◆ Records supplied ◆
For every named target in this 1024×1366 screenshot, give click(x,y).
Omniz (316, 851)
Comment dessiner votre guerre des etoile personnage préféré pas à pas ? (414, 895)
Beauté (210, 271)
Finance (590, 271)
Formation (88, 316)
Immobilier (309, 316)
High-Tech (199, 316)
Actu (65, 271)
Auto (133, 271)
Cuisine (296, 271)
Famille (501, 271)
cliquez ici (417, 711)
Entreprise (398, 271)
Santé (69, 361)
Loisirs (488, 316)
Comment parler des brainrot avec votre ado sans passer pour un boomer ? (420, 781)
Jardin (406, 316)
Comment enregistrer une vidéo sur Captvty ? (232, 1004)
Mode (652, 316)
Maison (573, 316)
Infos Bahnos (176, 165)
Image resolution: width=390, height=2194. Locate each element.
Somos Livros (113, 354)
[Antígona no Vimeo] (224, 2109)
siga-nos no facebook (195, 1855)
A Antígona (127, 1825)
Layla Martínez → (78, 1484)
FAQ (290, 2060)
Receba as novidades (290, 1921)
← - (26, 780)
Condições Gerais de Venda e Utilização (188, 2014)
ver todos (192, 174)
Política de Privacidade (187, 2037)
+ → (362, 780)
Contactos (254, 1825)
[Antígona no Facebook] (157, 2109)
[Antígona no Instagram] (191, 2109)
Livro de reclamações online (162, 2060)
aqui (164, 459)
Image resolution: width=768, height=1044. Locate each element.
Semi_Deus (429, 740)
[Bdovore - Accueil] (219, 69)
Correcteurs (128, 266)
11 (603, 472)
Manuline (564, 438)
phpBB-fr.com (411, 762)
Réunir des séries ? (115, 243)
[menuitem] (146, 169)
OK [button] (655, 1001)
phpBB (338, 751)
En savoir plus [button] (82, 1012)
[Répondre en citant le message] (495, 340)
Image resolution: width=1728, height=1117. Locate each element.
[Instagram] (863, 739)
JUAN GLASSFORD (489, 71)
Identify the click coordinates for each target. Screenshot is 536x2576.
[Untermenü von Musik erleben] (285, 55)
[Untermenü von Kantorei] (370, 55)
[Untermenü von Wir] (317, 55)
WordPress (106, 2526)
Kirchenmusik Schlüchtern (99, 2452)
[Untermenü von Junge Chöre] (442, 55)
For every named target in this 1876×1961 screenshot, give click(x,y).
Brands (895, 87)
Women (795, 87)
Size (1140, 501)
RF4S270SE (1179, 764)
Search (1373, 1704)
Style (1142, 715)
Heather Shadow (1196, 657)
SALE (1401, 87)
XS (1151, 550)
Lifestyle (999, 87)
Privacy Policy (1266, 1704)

◆ What this task involves ◆
Transcribe the full listing, matching it exactly.

◆ Your solution ◆
For every named target in this 1024×1366 screenshot, give click(x,y).
Omniz (316, 851)
Comment dessiner votre guerre des etoile personnage préféré pas à pas ? (414, 895)
Beauté (210, 271)
Finance (590, 271)
Formation (88, 316)
Immobilier (309, 316)
High-Tech (199, 316)
Actu (65, 271)
Auto (133, 271)
Cuisine (296, 271)
Famille (501, 271)
cliquez ici (417, 711)
Entreprise (398, 271)
Santé (69, 361)
Loisirs (488, 316)
Comment parler des brainrot avec votre ado sans passer pour un boomer ? (420, 781)
Jardin (406, 316)
Comment enregistrer une vidéo sur Captvty ? (232, 1004)
Mode (652, 316)
Maison (573, 316)
Infos Bahnos (176, 165)
Image resolution: width=390, height=2194. Locate each element.
Somos Livros (113, 354)
[Antígona no Vimeo] (224, 2109)
siga-nos no facebook (195, 1855)
A Antígona (127, 1825)
Layla Martínez → (78, 1484)
FAQ (290, 2060)
Receba as novidades (290, 1921)
← - (26, 780)
Condições Gerais de Venda e Utilização (188, 2014)
ver todos (192, 174)
Política de Privacidade (187, 2037)
+ → (362, 780)
Contactos (254, 1825)
[Antígona no Facebook] (157, 2109)
[Antígona no Instagram] (191, 2109)
Livro de reclamações online (162, 2060)
aqui (164, 459)
Image resolution: width=768, height=1044. Locate each element.
Semi_Deus (429, 740)
[Bdovore - Accueil] (219, 69)
Correcteurs (128, 266)
11 (603, 472)
Manuline (564, 438)
phpBB-fr.com (411, 762)
Réunir des séries ? (115, 243)
[menuitem] (146, 169)
OK [button] (655, 1001)
phpBB (338, 751)
En savoir plus [button] (82, 1012)
[Répondre en citant le message] (495, 340)
Image resolution: width=1728, height=1117. Locate each element.
[Instagram] (863, 739)
JUAN GLASSFORD (489, 71)
Identify the click coordinates for each target. Screenshot is 536x2576.
[Untermenü von Musik erleben] (285, 55)
[Untermenü von Kantorei] (370, 55)
[Untermenü von Wir] (317, 55)
WordPress (106, 2526)
Kirchenmusik Schlüchtern (99, 2452)
[Untermenü von Junge Chöre] (442, 55)
For every named target in this 1876×1961 screenshot, give click(x,y).
Brands (895, 87)
Women (795, 87)
Size (1140, 501)
RF4S270SE (1179, 764)
Search (1373, 1704)
Style (1142, 715)
Heather Shadow (1196, 657)
SALE (1401, 87)
XS (1151, 550)
Lifestyle (999, 87)
Privacy Policy (1266, 1704)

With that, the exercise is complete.